At Agile-Carolinas, Laurie Williams gave a great presentation last night on how she does Planning Poker. (Suggestion: Google her. She is a professor at NC State, but that is just the start. She is very good.)
Some of the discussion made me realize that there are many issues out there.
So, here is how I recommend doing it. This is overly simplified. Later I will discuss some small differences between what I recommend and what Laurie recommends.
The BasicsAssume for now we are in Release Planning (before starting Sprints).
Assume the user stories have been created. Some are epics.
Assume business value has been addressed (somehow).
Assume the stories are on cards.
Assume 50-400 cards.
Assume our domain is software development (not an essential assumption).

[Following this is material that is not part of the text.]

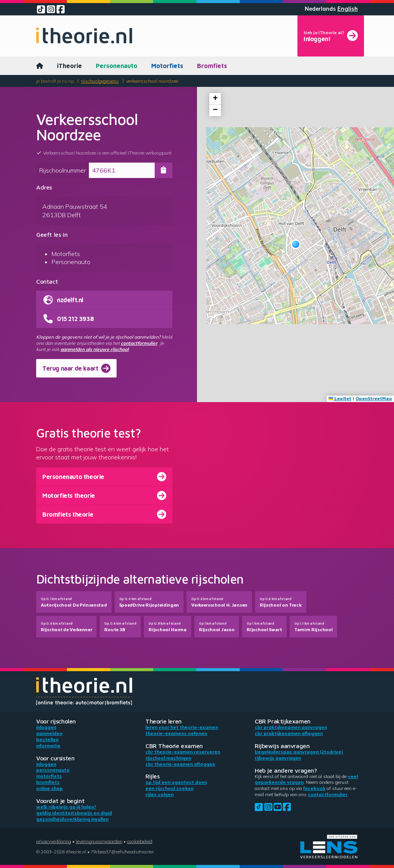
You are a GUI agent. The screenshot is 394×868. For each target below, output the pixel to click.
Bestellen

Gather the team of pigs, including the PO and SM. Assume the team size is 7.
Assume the PO does not know how to do 'real work' (ie, implement a story).
The team selects the smallest story from the set of user stories.
If the story is not 'silly small' (less than 4 ideal hours of work) and not 'too big' (umm, I won't define that here), then this story becomes 'the reference story'.
Give the team planning poker cards with the modified Fibonacci numbers. One set per person.
The PO explains the most important story. The whole team discusses, asks questions, etc.
The SM looks for 'enough discussion roughly equally from all'.
If the team has enough info to estimate it, then each implementor chooses the Planning Poker card (number) that represents the relative size-complexity of this story versus the reference story.
Each person is thinking of the full effort for both stories from all the skill sets, not just the effort for 'my own' skill set (eg, if he is a tester).
Each person is thinking about the 'definition of done' for the team. And the effort to complete the story in accord with that DOD.
The PP card is selected privately. Meaning people do not influence each other. We want each person's independent opinion.
The SM waits until everyone has selected a PP card/number. And then says something like "1-2-3, show" and everyone reveals his or her number at the same time.
The highest and the lowest numbers talk. Usually each person explains the assumptions they used to select that number. Typically, if they were business assumptions, they all look to the PO to 'answer'. If they were technology assumptions, they agree on which assumption is correct or they choose an assumption (perhaps a compromise of the two opinions).
Typically the team votes again with the PP cards.
If the result is that the team selects PP cards within 3 consecutive cards (eg, some 3's, some 5's, some 8's), then the team adds up all the cards, and divides by the number of voters. To arrive at an integer (no decimal places), representing the average opinion. Note that typically the final number will not be a Fibonacci number (eg, a 6, not an 8 or 5).
The studies on and methods around wide-band delphi estimation propose a fancier calculation (which I have forgotten), but averaging seems to be accurate enough and fast enough. So we do that.
The idea is that they have discussed and agreed on the story that much (feature and basic implementation). They do not have to fully agree on the relative size (effort).
So, you see that the team reaches a degree of consensus (ie, everyone in a 3 Fibonacci number range), but complete consensus is not forced. Or, we might say, differences of opinion are respected. So, we do not require that the team reach consensus down to all voting one Fibonacci number (the same PP card).
We are kind of fuzzy about whether we mean size, complexity or effort. My answer is 'yes'. (A bit over-simplified.)
In practice, it takes some time for the first few stories to be estimated. Maybe 10-20 minutes each. But as the team moves along, many of the basic assumptions have been decided, and things speed up. Some times perhaps too much. We want discussion and learning.
Now, two important feedback loops.
1. Product Owner: We do not want a stupid person (meaning: a person who has no clue about the 'real work' of implementation) anchoring the team on an estimate. So, we typically do not recommend that the PO vote. But, technology projects are all about cost-benefit trade-offs. So, what we usually recommend is that, after a story has been estimated, the PO can say 'well, I don't want to spend that much on that feature; what can we do?' And the team with the PO might modify the feature or the nature of the implementation so that the cost-benefit ratio is more reasonable.
2. At the end. After the team has completed Planning Poker (for all the cards?), the team should look back at all the numbers on all the stories. By now, the team has learned a lot. Do any of the story points on any of the cards now look 'stupid'? (That's the technical phrase.) If so, the team can refactor those story points.
***
Enough today. More later.
One thing I must emphasize. The value of Planning Poker is in the discussion-learning (80%) and only slightly in the final story points themselves (maybe 20%).